Me incliné por mi suéter y lo puse sobre mis hombros, encontré mi falda y tire de ella hasta mis caderas. Estaba llevando los platos a la cocina mientras él hablaba. Yo estaba tratando de darle un poco de privacidad, pero me preocupe cuando su voz siguió aumentando.

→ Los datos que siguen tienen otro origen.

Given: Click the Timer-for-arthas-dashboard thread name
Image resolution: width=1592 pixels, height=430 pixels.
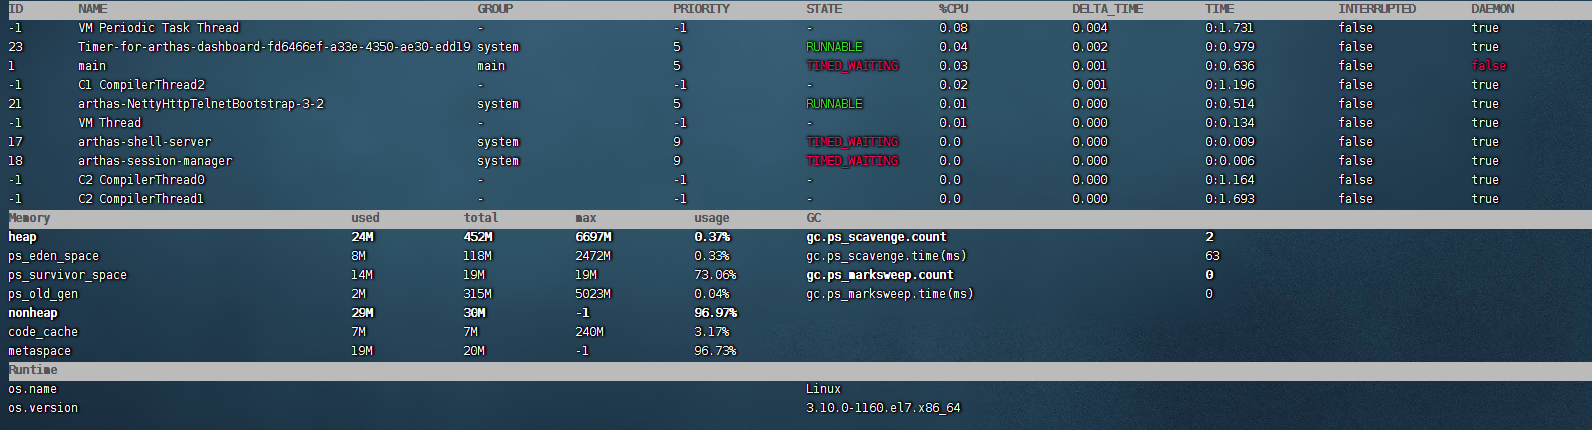Looking at the screenshot, I should coord(273,47).
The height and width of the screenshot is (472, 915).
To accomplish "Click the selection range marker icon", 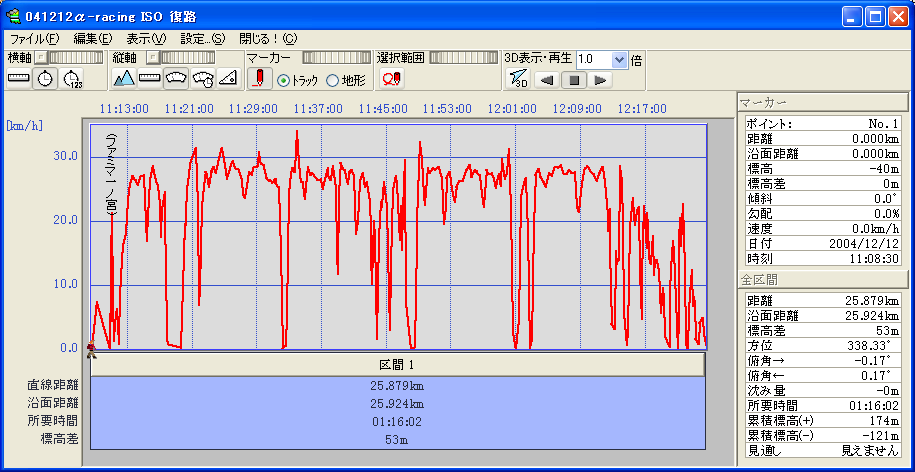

“¿Qué quieres decir con que no pueden encontrarlo?”. Gritó. Me apoyé en la puerta y miré mientras caminaba de un lado a otro delante de la gran pared de ventanas. “¿Esto está sucediendo para mañana y alguien ha extraviado el archivo principal de mierda? No, ¿puede otra persona manejar esto?”. Una pausa se produjo - y juro - que en realidad observaba aumentar la presión arterial de Pedro.
“¿Es una broma?” Otra pausa. Pedro cerró los ojos con fuerza y respiró hondo. “Está bien. Estaré allí en veinte”.
Cuando finalizó la llamada, se tomó un momento para mirarme.
“Está bien”, le dije.
“No lo está”.
Estaba en lo cierto. No estaba bien. Es una mierda. “¿No puede alguien hacerlo?”.
“¿Quién? No puedo confiar en algo tan importante con esos idiotas incompetentes. La cuenta Timbk2 se inaugura mañana y el equipo de marketing no puede encontrar el archivo con los datos financieros”. Se detuvo y sacudió la cabeza, cogió su chaqueta. “Dios, necesitamos a alguien en Nueva York, que sepa qué carajo están haciendo. Lo siento mucho, Paula”.
Pedro sabía lo mucho que necesitábamos esta noche, pero también tenía un trabajo que hacer. Lo sabía mejor que nadie.
“Vete”, le dije, cerrando la distancia entre nosotros. “Voy a estar aquí cuando hayas terminado”. Le entregué las llaves y me levanté de puntillas para besarlo.
“¿En mi cama?”.
Asentí con la cabeza.
“Usa mi camisa”.
“Sólo la camisa”.
“Te amo”.
Sonreí. “Lo sé. Ahora ve a salvar al mundo”.